Bugzilla – Bug 117884
acpid is leaking a file descriptor on every client disconnect
Last modified: 2007-06-05 11:20:16 UTC
On my toshiba laptop, acpid and hald-addon-acpi are eating all of the CPU cycles. Top looks like this: PID USER PR NI VIRT RES SHR S %CPU %MEM TIME+ COMMAND 5435 root 25 0 2400 572 308 R 65.1 0.1 10:52.92 acpid 5711 root 16 0 1788 172 136 S 27.2 0.0 4:21.36 hald-addon-acpi /var/log/acpid is full of lines like this: [Mon Sep 19 14:38:43 2005] ERR: can't accept client: Too many open files [Mon Sep 19 14:38:43 2005] ERR: can't accept client: Too many open files [Mon Sep 19 14:38:43 2005] ERR: can't accept client: Too many open files [Mon Sep 19 14:38:43 2005] ERR: can't accept client: Too many open files [Mon Sep 19 14:38:43 2005] ERR: can't accept client: Too many open files [Mon Sep 19 14:38:43 2005] ERR: can't accept client: Too many open files [Mon Sep 19 14:38:43 2005] ERR: can't accept client: Too many open files [Mon Sep 19 14:38:43 2005] ERR: can't accept client: Too many open files /var/log/acpid grows at about 2MB/sec!. It has filled the / filesystem. If I clobber it with "> /var/log/acpid" it starts over and fills the filesystem again. I'll attach gdb and strace output from attaching to these procs. It's a vanilla 10.0RC4 install. Haven't done much with it other than install, and suspend to disk + resume.
Created attachment 50358 [details] gdb stacktraces of both processes
Created attachment 50359 [details] strace of acpid
Created attachment 50360 [details] strace of hald-addon-acpi
Created attachment 50362 [details] hwinfo for Toshiba Tecra 9000
I just noticed that the strace.acpid.out might not be very usefull since it's full of 'no space left on device' errors.

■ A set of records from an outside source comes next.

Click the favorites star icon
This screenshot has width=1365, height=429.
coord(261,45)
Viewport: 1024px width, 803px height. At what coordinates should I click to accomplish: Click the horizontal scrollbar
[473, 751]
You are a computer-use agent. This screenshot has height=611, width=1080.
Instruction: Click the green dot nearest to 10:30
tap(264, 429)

However, even after clobbering the acpid logfile so that there was planty of free space on the device, the behavior continues. The acpid problem caused the disk to be full, not the other way around. Unfortunately I've since killed acpid so I can't get an strace while the filesystem isn't full. :( I'll get another if it happens again.
please add output of 'lsof | grep acpi'
I've got strace output now and the filesystem wasn't full. Sorry, forgot to get lsof output. :( I'll get it next time. Thus far this has happened every time I've used the laptop since putting 10.0 on it, so it seems to be a serious problem.

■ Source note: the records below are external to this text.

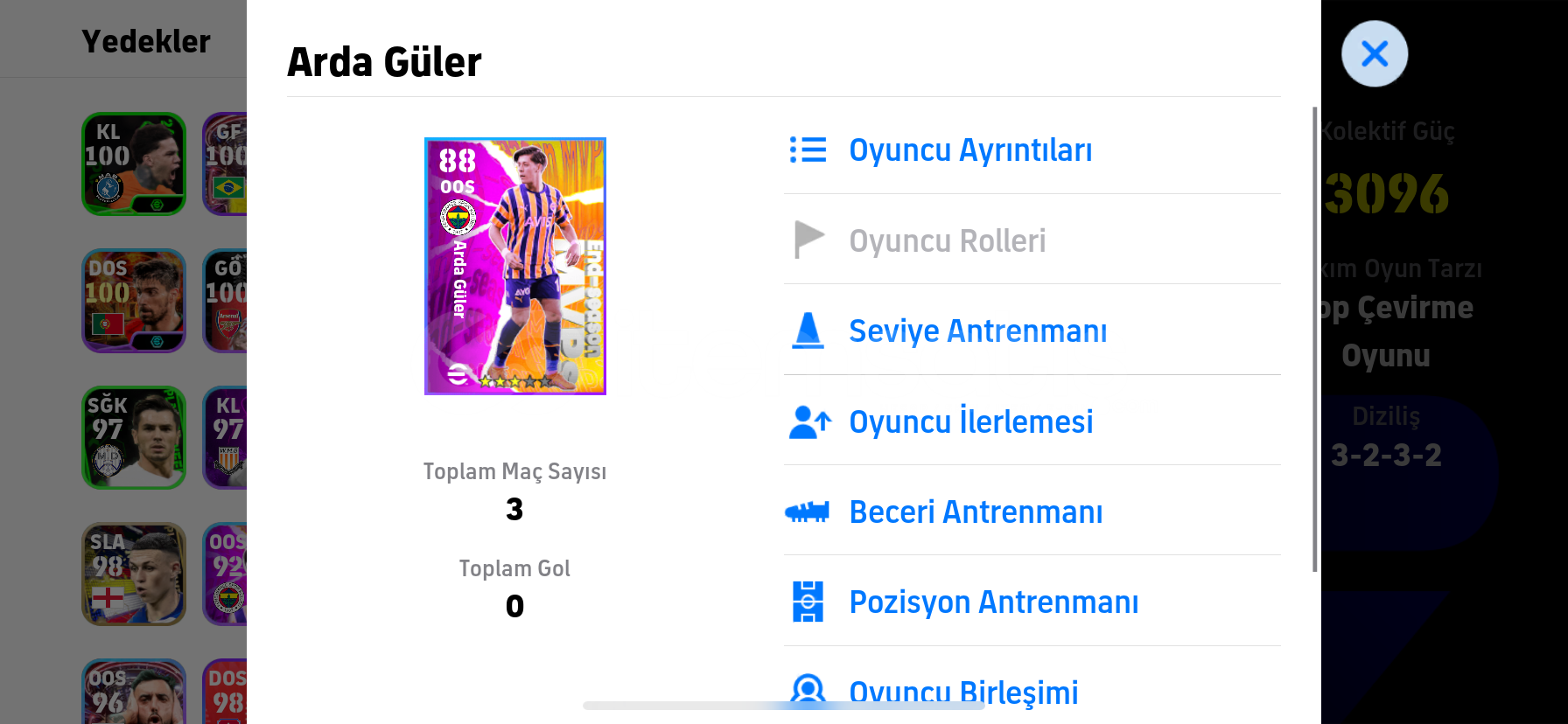Select the SLA 98 England player card

coord(134,574)
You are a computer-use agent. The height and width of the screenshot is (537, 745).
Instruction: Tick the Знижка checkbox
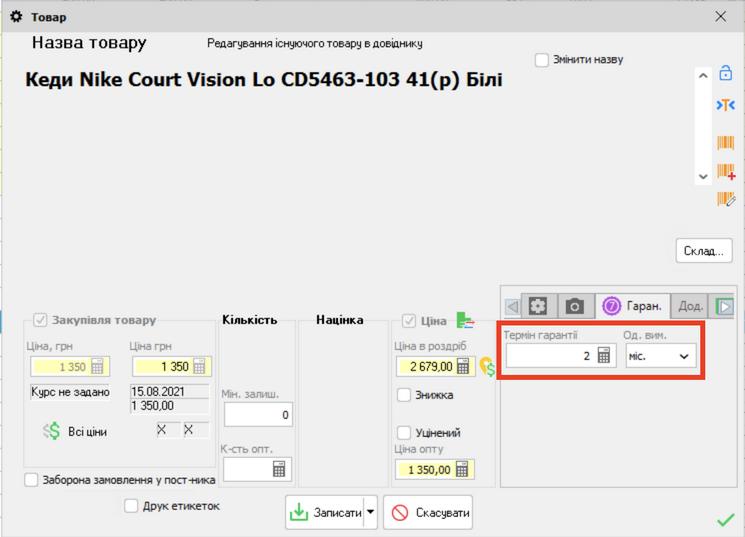click(x=404, y=395)
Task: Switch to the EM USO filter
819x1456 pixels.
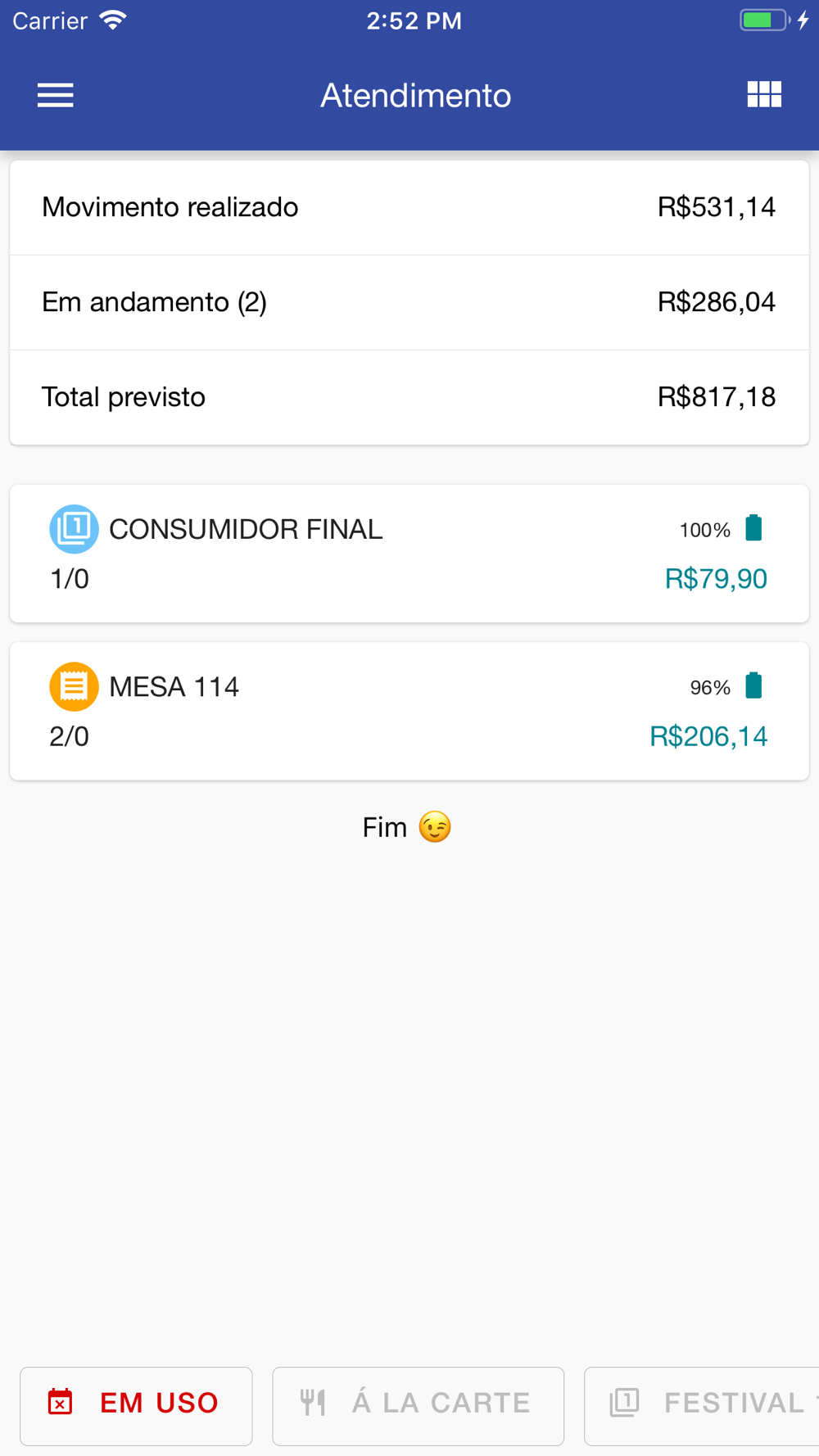Action: coord(136,1406)
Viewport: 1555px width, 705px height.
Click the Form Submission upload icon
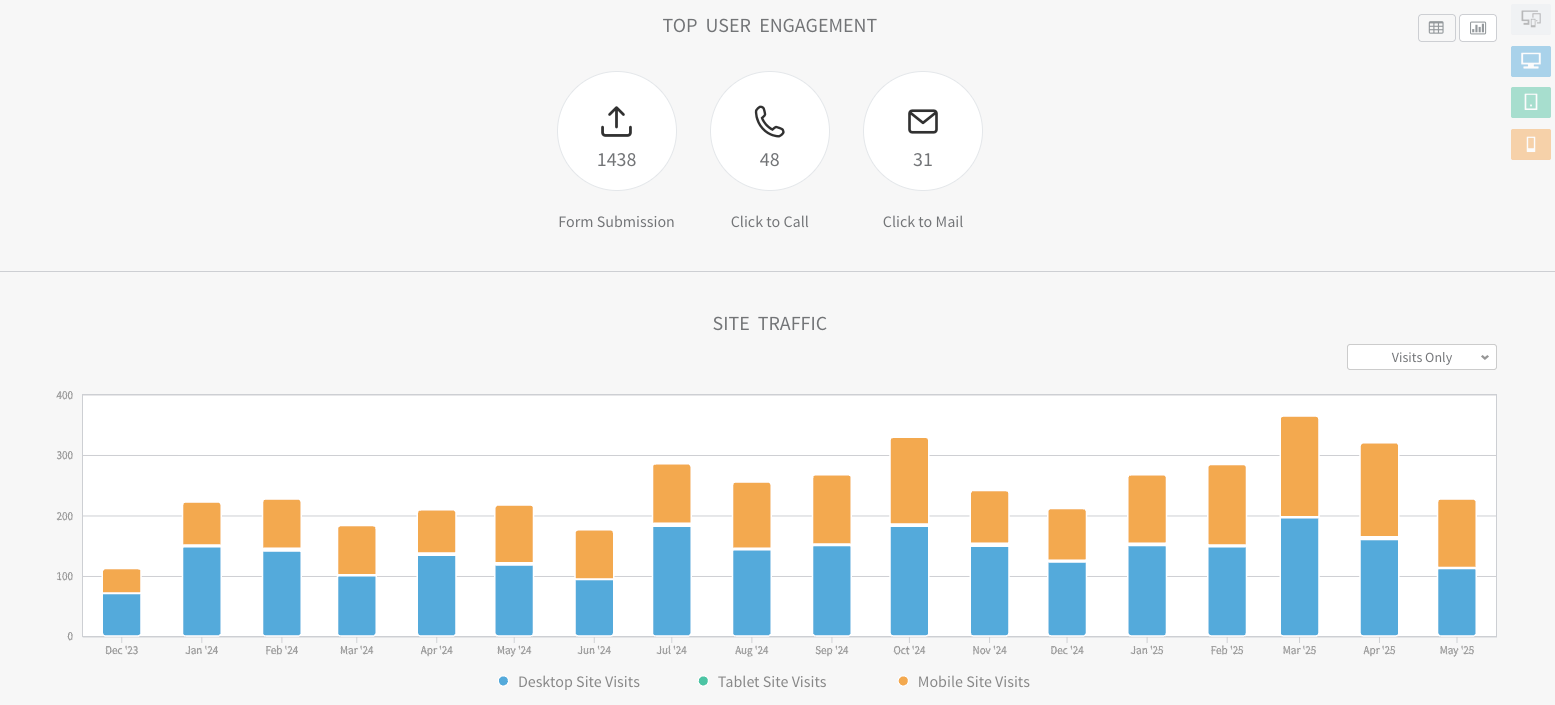point(616,122)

Created attachment 50660 [details] new strace output of acpid
Created attachment 50661 [details] new strace output halld-addon-acpi
acpid loops with this: | accept(4, 0xbf9b380a, [2]) = -1 EMFILE (Too many open files) | time(NULL) = 1127404200 | write(2, "[Thu Sep 22 09:50:00 2005] ", 27) = 27 | write(2, "ERR: can\'t accept client: Too ma"..., 46) = 46 | poll([{fd=3, events=POLLIN}, {fd=4, events=POLLIN, revents=POLLIN}], 2, -1) = 1 EMFILE == The per-process limit of open file descriptors has been reached. So we really need lsof to find out why acpid is opening so many files. on my system it's: strolchi:~ # lsof|grep ^acpid | wc -l 14 hald-addon-acpi is just trying to connect continuously and failing, but this is not the real problem.
When I run watch "lsof | grep ^acpid | wc -l", it seems that acpid leaks two file handles every 15 seconds.
Created attachment 50693 [details] strace of acpid before the file handle limit is reached. During this strace, 'lsof | grep ^ acpid | wc -l' was less than 300, but increased by two every 15 seconds or so.
Created attachment 50694 [details] output of lsof | grep ^ acpid while the number of open files was increasing
Just into the dark: Do you encounter the same behaviour if you unplug the second battary?
i reproduce this: acpid leaks a filedescriptor on every "client xxx has disconnected". Investigating. You could try to check out, who is connecting and disconnecting every 15 seconds, but the root of evil is in acpid itself. Reassigning to maintainer.
I believe that the fix is quite simple: --- acpid-1.0.4~/event.c 2004-02-03 03:38:52.000000000 +0100 +++ acpid-1.0.4/event.c 2005-09-23 11:05:24.000000000 +0200 @@ -589,6 +589,7 @@ /* closed */ acpid_log("client has disconnected\n"); delist_rule(&client_list, rule); + close(client); return -1; } safe_write(client, "\n", 1);
aj, could you please provide a SWAMP id for this issue?
this is a reincarnation of bug #117964 so we should also fix it with a YOU for 10.0. The same swampid as #117964 or a new one?
stupid me
Good. I got the fix confirmed from upstream, acpid is additionally leaking a struct rule at this place which i will fix in an additional package on monday. But this one should get you over the weekend (the other leak are just few bytes for every cliene ;-)
Reuse the swamp-ID, please.
You update is available, close the bug